Christina girer. Julia, sempati bulma umuduyla ona koşar. Ama aşçı onu iter. Julia'nın Jean'i onunla cezbetmesine izin vermeyecek. Julia umutsuzluk içinde. Üçlü birlikte koşmayı teklif ediyor. Christina, Jean Hotel ile kendi mutfağından sorumlu olacak. Avrupa'yı görecek! Müzeleri, Bavyera Ludwig'in sihirli kalelerini - deli olmuş kral ziyaret edecek. Ve sonra Christine zengin bir İngiliz ile evlenecek. Ama aşçı kandıramaz: Bayan söylediklerine inanmaz.
Christine Jean'e yaklaşıyor - şu anda tıraş oluyor - kaçmaya karar verdi mi? Ve ne? Julia’nın planı kötü mü? Oldukça uygulanabilir. Değil! Christina asla düşmüş bir kadının hizmetine gitmeyecek! Şimdi, Christine, kiliseye gidiyor, ama günahları için Rab'den affetmek Jean'e zarar vermez! Ve yolda, Christina damada gidecek ve ona bugün kimseye at vermemesini söyleyecek!
Julia tamamen şaşkın. Uykusuz gece ve sarhoş şarap onun durumunu etkiler. Jean aristokrat olsaydı ve yerinde olsaydı ne yapardı? Bu değil? Julia, Jean'den bir ustura alır ve karakteristik bir jest yapar. Jean aynı fikirde: Muhtemelen bunu yapardı. Ama unutmasın: o bir erkek ve o bir kadın.
Mutfakta bir zil çalar. Lord odalarından yukarıdan tutulan interkomdan geliyor. Sayım zaten geldi ve temiz botlar istiyor. Yarım saat içinde hazır olacaklar! - hizmetkar hizmetle cevap verir.
Yarım saat içinde!
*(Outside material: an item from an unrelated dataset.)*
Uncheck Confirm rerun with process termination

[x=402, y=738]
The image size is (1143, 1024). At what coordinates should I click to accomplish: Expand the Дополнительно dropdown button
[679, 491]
Julia çok aptal. O kadar yorgun ki hiçbir şey yapamıyor - ne koşuyor ne de kal, yaşamak istemiyor. Bırakın Jean, o kadar güçlü olsun, ona ne isterse emredin, ama yapmaktan korkuyor! O kadar yorgun ki herhangi bir emri yerine getirecek. Jean hiç tiyatroda hipnotizmacı görmedi mi? Sipariş vermesine izin ver! Zaten yarı uyuyor, her şey gözlerinin önünde yüzüyor.
Julia, Jean'i hipnotik bir uyku hali olarak tanımlıyor ve fark edilemez bir şekilde transa düşüyor. Bir emir bekliyor. Jean tereddüt ediyor, sayımın ağlamasından korkuyor. Son olarak, mutfakta iki kısa çan çalar. Jean kazanır, diyor Julia: “Bu korkunç! Ama başka yolu yok! .. Git! ” Julia kapıdan sert bir adım attı.